If hashrate was really a "cost" to the network such that any reduction in this "cost" made the network more efficient in a way that fed through to value, don't you think we'd have seen that by now ?
Regarding changing the mining reward percentage, the only thing I have ever argued was that the change implemented was minor and so gradual that if it has any effect we won't see it for years.
We should have skyrocketed above litecoin eons ago with such an advantage.
We will, don't worry.
But in the meantime why don't you answer why, LTC with it's 100% mining, is also hovering around it's ATL vs BTC.
POINTS MADE ABOUT POS CHAINS
Some responders above seem to take the view that the blockchain's purpose is just to get the coins "out there". Who cares how they get there, what matters is the amount of hype and hand waving you do after that to pump the price. I'm afraid I most definitely do not subscribe to this point of view. These things are far more nuanced and subject (in the longer term) to fundamental capital flow characteristics than that IMO.

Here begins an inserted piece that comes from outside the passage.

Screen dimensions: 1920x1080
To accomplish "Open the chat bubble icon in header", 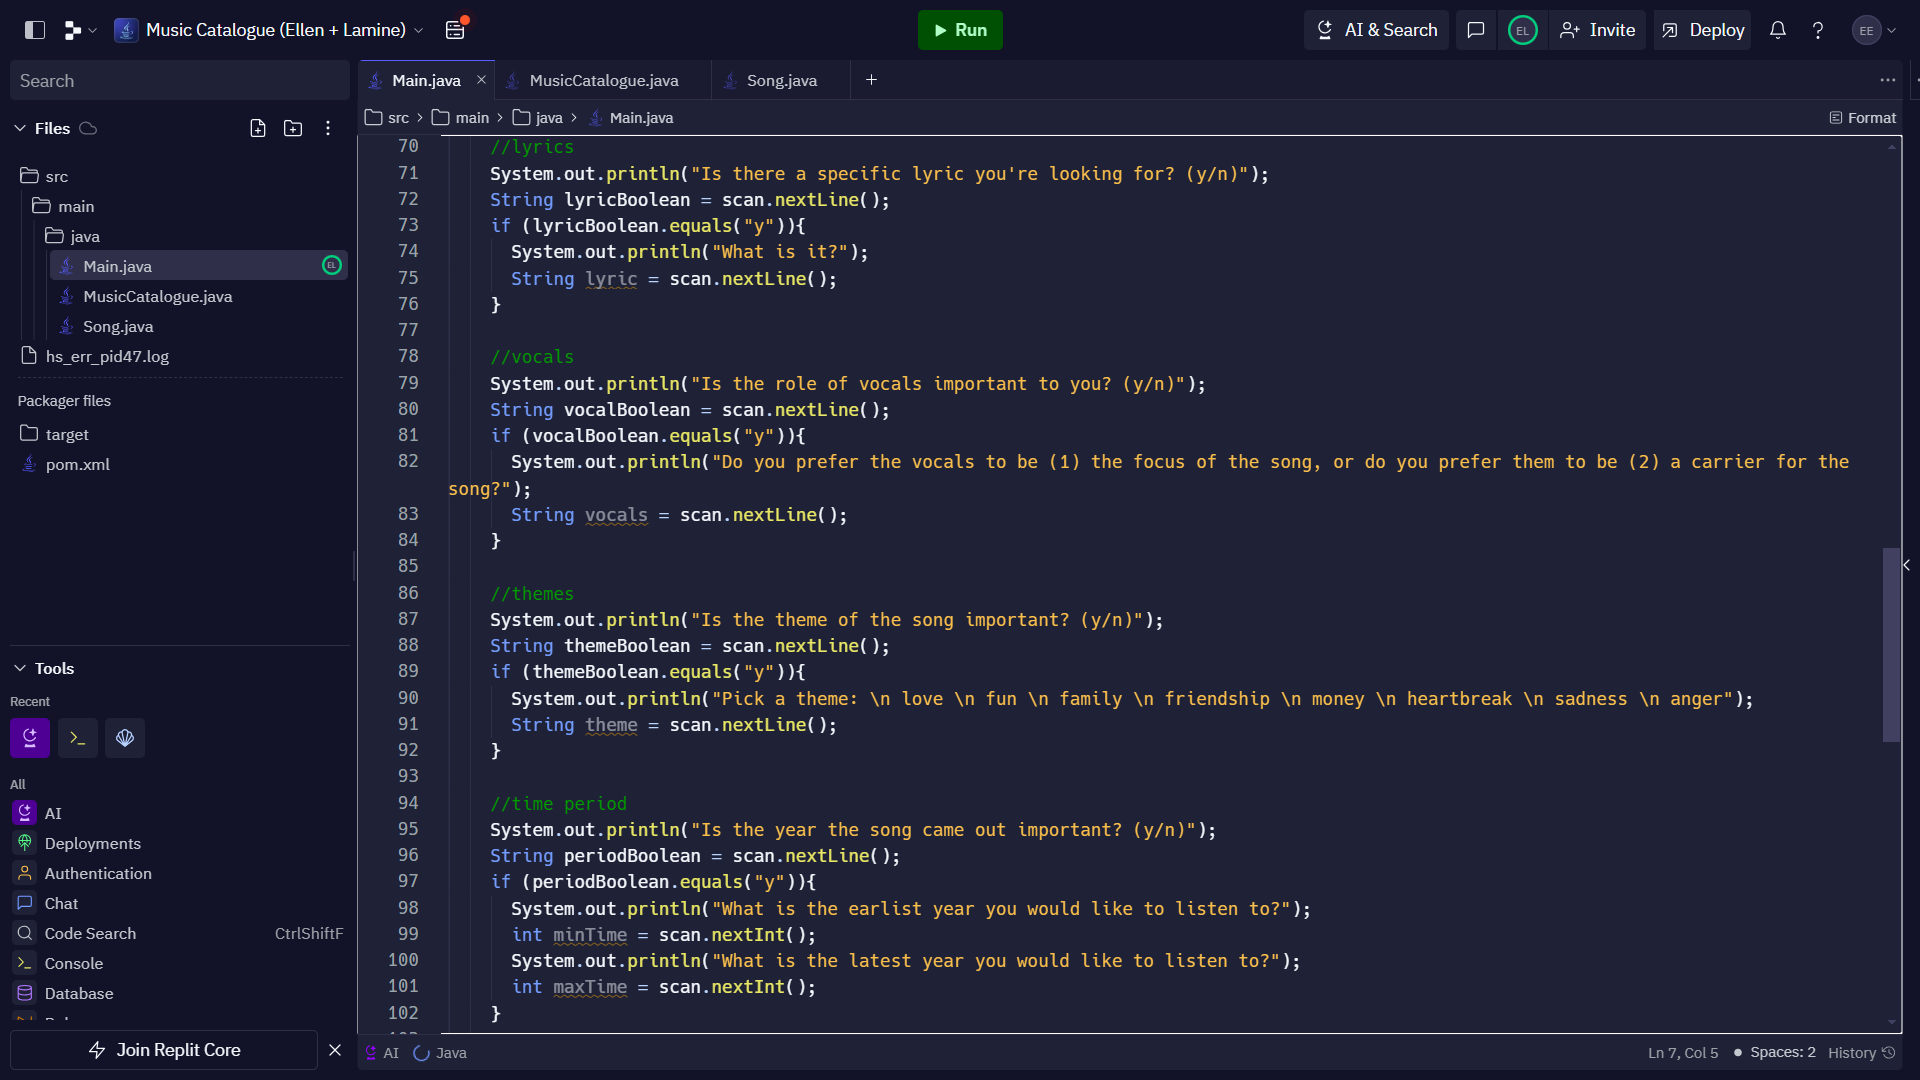I will pyautogui.click(x=1476, y=30).
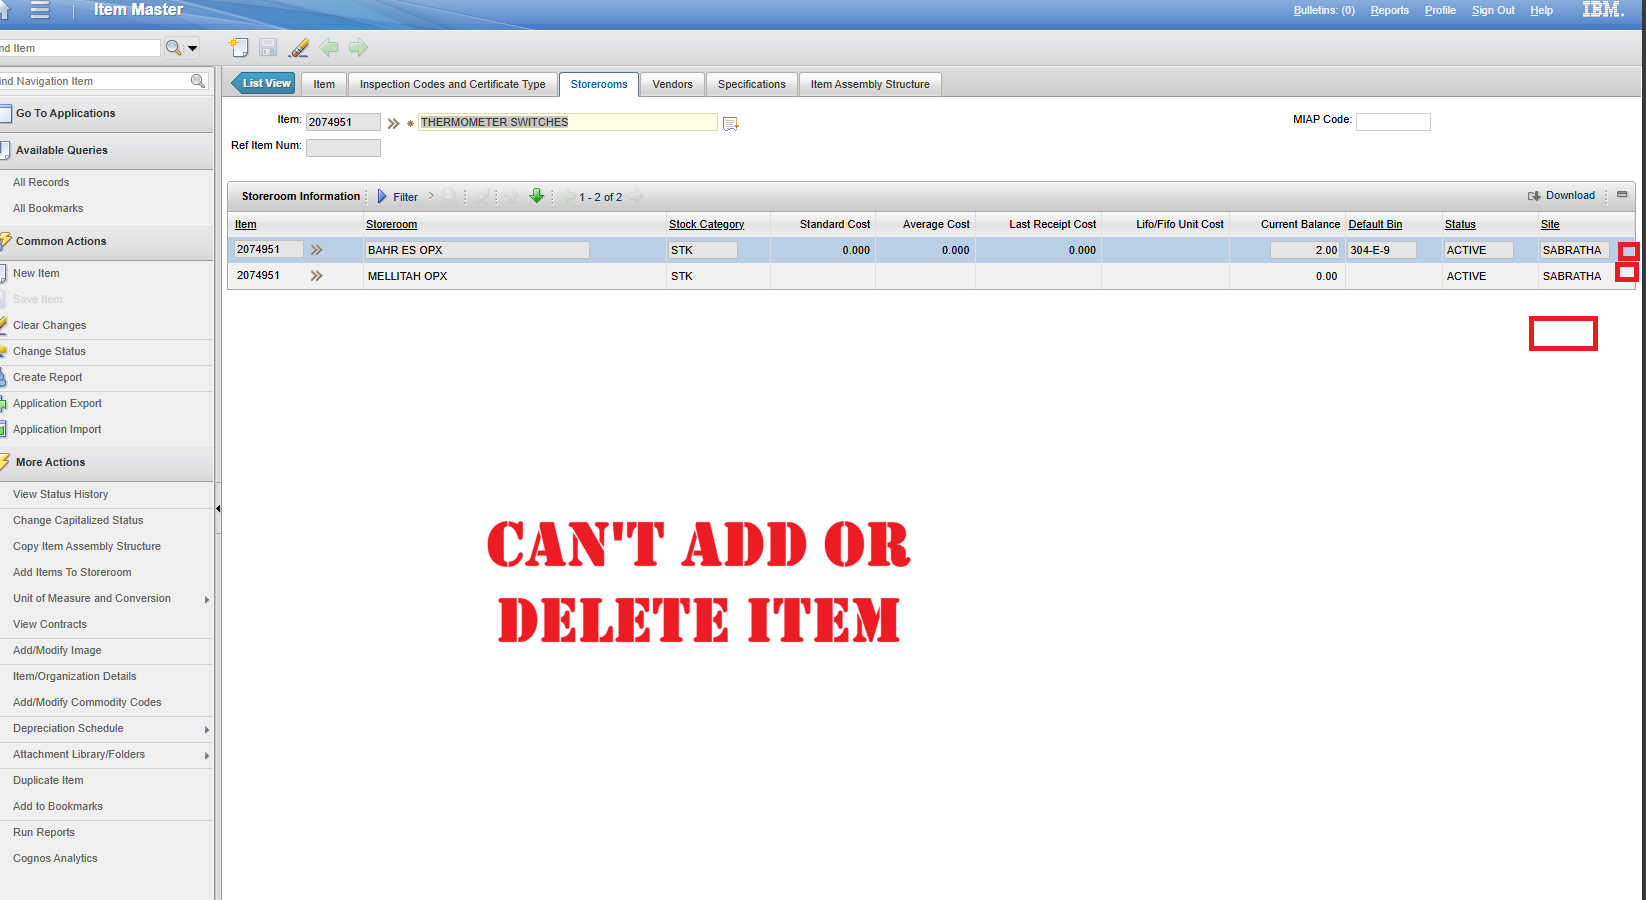The image size is (1646, 900).
Task: Open the long description icon beside THERMOMETER SWITCHES
Action: click(x=730, y=122)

Seriously now, who made this argument here? I'm trying to give you the benefit of the doubt (over and over again) but you continue to "debate" using straw man arguments. A straw man is when you misrepresent someone's position as something other than what it was and then you argue against this fake position and then claim victory.
Please stop doing that. I'm giving you the benefit of the doubt that you are not doing it on purpose but now that I've pointed it out please just stop.
In particular, smart contract chains aren't comparable with the mining model because they're a service platform. That service platform hosts on-chain dapps that consum token supply as it "froths up" from the staking system. The "froth" as I tend to think of it is assigned to existing holders by the staking system and then the burning of supply by dapps completes the cycle. So work is done by the token which serves as "fuel" for the dapps.
The only smart contract coin that has enough dapp use to consume token supply is ETH which also happens to be 100% POW mined.
So, this doesn't explain why these POS smart contract chains are ahead of DASH in the CMC rankings.
Also, once Dash Platform is released, DASH will also be a service chain. Not as a smart-contract chain but as a smart-data chain. These services will need to be paid for as well.
A mined coin on the other hand is a scarcity analogue. The "work done" here is in enforcing scarcity to a measurable value (signalled by the cost of effort required to extract the next block from the chain). You can't say that because POS chains "give away tokens" then it's ok for Dash to do it. That's just lazy, un thought-through reasoning IMO. Even in a bank you don't get interest for just having a deposit there. The interest accrues from some economic activity that the deposit was invested in.
Again, I never said POS chains just "give away tokens". You said DASH gives away 50% of its coins for "free". I used your logic and applied it to POS chains and asked you to explain that given your position on DASH's masternode rewards, how do you explain how POS chains don't "give away" 100% of their coins. You said dapp use yet they have so little of this it certainly doesn't offset these staking/delegation rewards.